### What you should do
From the line with "地捫蕃茄產品系列 (550, 548)" through the final line of the entries below, write out each line exactly and nothing else.

### Record set
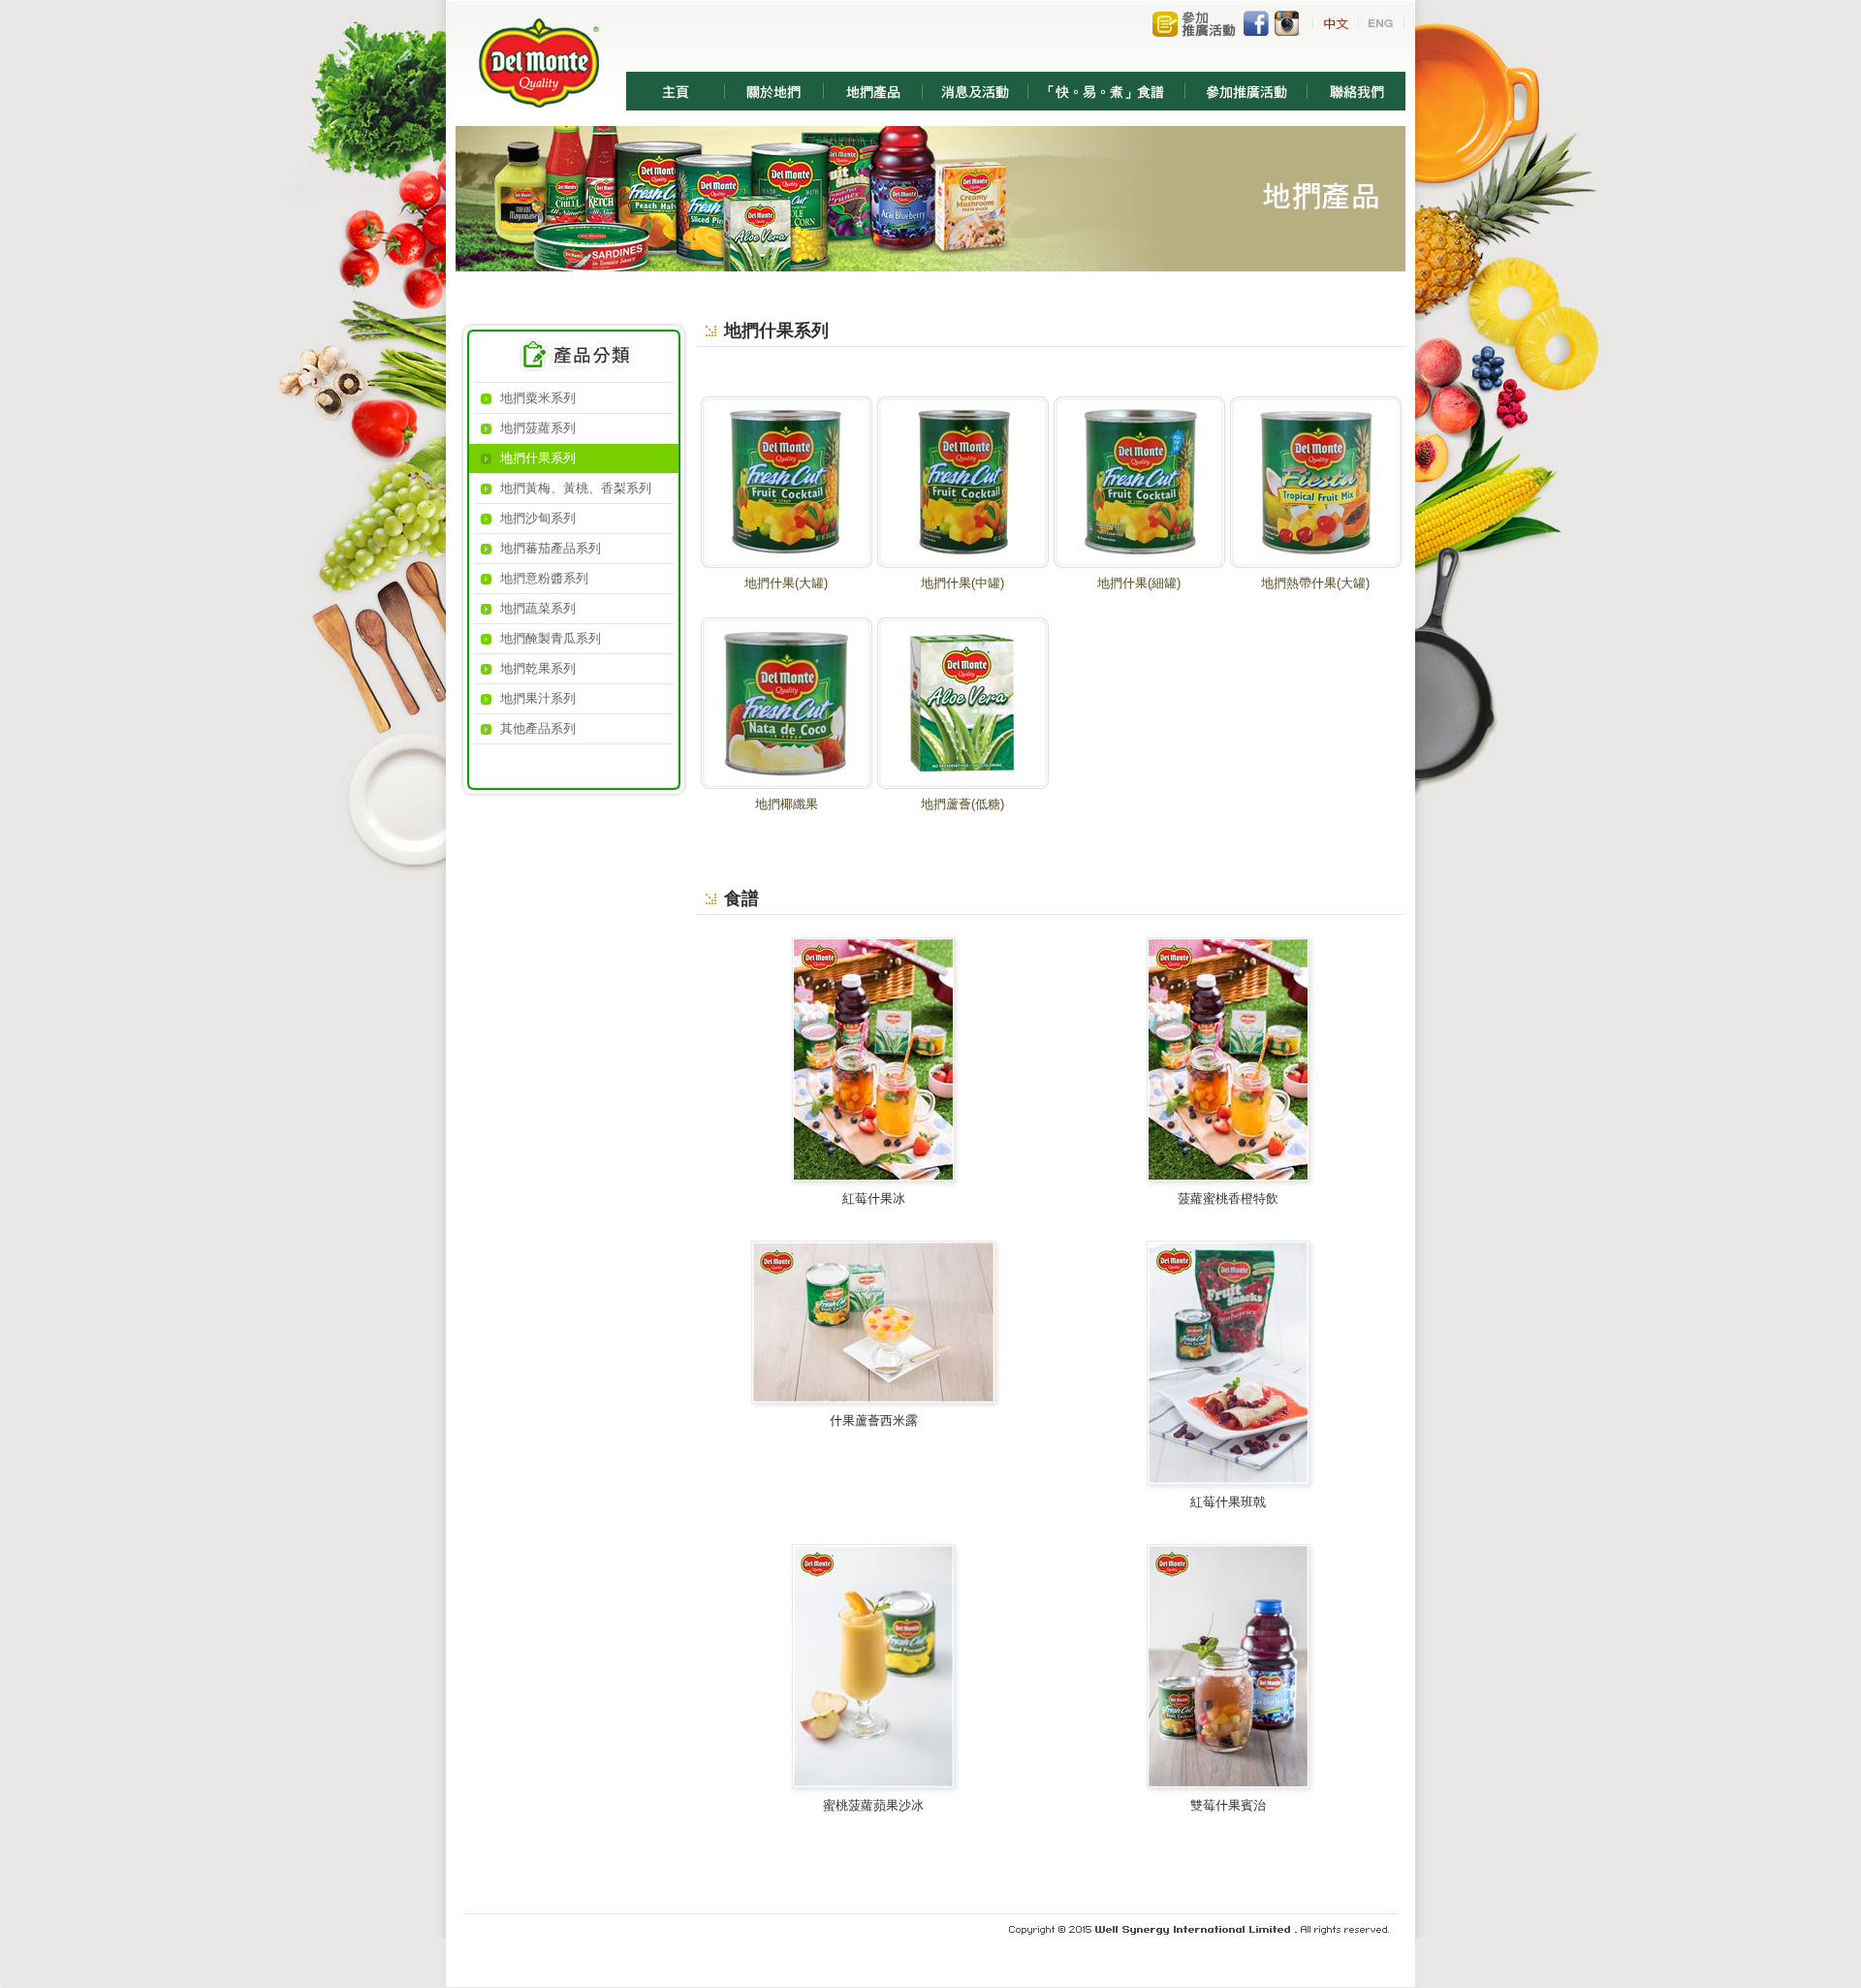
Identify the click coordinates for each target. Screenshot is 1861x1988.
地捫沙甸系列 (538, 518)
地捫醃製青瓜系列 (550, 638)
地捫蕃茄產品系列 (550, 548)
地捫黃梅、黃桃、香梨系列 (575, 488)
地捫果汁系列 (538, 698)
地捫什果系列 (538, 458)
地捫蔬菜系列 (538, 608)
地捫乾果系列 (538, 668)
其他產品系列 (538, 728)
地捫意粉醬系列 (544, 578)
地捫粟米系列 (538, 398)
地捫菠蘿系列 (538, 428)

### Solution for this problem
地捫蕃茄產品系列 (550, 548)
地捫黃梅、黃桃、香梨系列 (575, 488)
地捫果汁系列 (538, 698)
地捫什果系列 (538, 458)
地捫蔬菜系列 (538, 608)
地捫乾果系列 (538, 668)
其他產品系列 (538, 728)
地捫意粉醬系列 (544, 578)
地捫粟米系列 (538, 398)
地捫菠蘿系列 (538, 428)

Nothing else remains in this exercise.